洗車やコーティングをするために作業灯で車体を照らしながらウエスで磨いていると、細かい部分が気になってきます。例えば、ケーブル類を固定するタイラップの留め方が雑だったり、ステッカーがズレていたり、ネジロック剤が飛び出していたり…。

これがハンドビルドの良さといえば確かにそうですが、工業製品として見てみると気になる人は気になってしまうかもしれません。

燃料計がない

ダッシュボードはフルカラー液晶になりました。しかし、変わらず燃料計は追加されませんでした。

不便です…。

同じダッシュボードを搭載するBRUTALE 1000シリーズには搭載されています。3気筒シリーズにもいずれ搭載されることを密かに願っています。

正直MV Agustaはどうなのか

間違いなく乗っていて楽しい

この記事を通して、確実に伝えたかったのはこのポイントです。

乗ったことがない人は是非試乗に行ってみてください。バイクにもEV化の波が近づきつつある昨今、これだけの官能的なエンジンを持ったバイクは本当に一見の価値があると個人的には思います。

思いの外普通に買えるし乗れる

先にも述べましたが、高いとはいえ手が届かないような値段のバイクではないです。それこそbimotaやVYRUSのようなメーカーと比べれば、遥かに現実的な価格設定で安心して所有することのできるバイクだと言えます。

輸入車特有の気難しさはアリ

これは輸入車である限りついて回る問題ですし、MV Agusta以外のメーカーにも同様に言えることです。

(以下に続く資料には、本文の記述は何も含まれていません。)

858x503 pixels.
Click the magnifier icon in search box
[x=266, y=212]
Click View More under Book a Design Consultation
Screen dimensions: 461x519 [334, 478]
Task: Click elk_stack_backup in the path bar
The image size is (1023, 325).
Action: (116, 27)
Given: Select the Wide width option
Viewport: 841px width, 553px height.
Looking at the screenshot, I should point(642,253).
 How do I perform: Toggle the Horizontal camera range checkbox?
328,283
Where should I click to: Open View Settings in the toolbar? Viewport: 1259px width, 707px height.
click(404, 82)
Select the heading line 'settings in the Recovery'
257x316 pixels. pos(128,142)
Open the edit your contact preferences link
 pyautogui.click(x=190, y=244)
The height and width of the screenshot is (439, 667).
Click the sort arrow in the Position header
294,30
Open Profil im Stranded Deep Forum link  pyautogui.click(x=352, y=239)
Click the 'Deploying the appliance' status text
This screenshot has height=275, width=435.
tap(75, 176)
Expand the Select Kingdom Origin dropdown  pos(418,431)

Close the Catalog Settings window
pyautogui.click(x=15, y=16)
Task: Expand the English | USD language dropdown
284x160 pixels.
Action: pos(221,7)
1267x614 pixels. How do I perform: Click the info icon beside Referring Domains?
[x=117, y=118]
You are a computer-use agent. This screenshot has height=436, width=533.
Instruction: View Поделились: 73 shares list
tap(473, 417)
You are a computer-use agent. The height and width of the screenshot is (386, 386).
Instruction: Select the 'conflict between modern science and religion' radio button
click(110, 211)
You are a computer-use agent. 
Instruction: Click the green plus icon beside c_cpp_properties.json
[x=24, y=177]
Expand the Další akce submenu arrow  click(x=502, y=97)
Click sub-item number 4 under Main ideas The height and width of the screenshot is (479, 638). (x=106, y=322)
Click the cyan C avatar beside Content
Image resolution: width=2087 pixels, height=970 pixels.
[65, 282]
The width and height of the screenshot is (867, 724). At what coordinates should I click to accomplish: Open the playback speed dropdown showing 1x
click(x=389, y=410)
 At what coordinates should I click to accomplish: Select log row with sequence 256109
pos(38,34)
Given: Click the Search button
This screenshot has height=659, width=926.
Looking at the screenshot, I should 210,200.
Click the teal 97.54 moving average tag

身構えるほどではありませんが、心に留めておくとよいことだと思います。

総合的に見て良いバイク

結局どうなのかと言うと、「欠点はありつつも、その欠点と値段を補うだけの長所を持ち合わせたバイク」というのが個人的な評価です。

迷う理由が値段なら買え、買う理由が金額ならやめとけ」という言葉があり、確かになあと思う一方でこの言葉は、RUSH 1000の500万円という値札を目の前にして日和ってしまった1年前の自分に深々と突き刺さることになるのでした。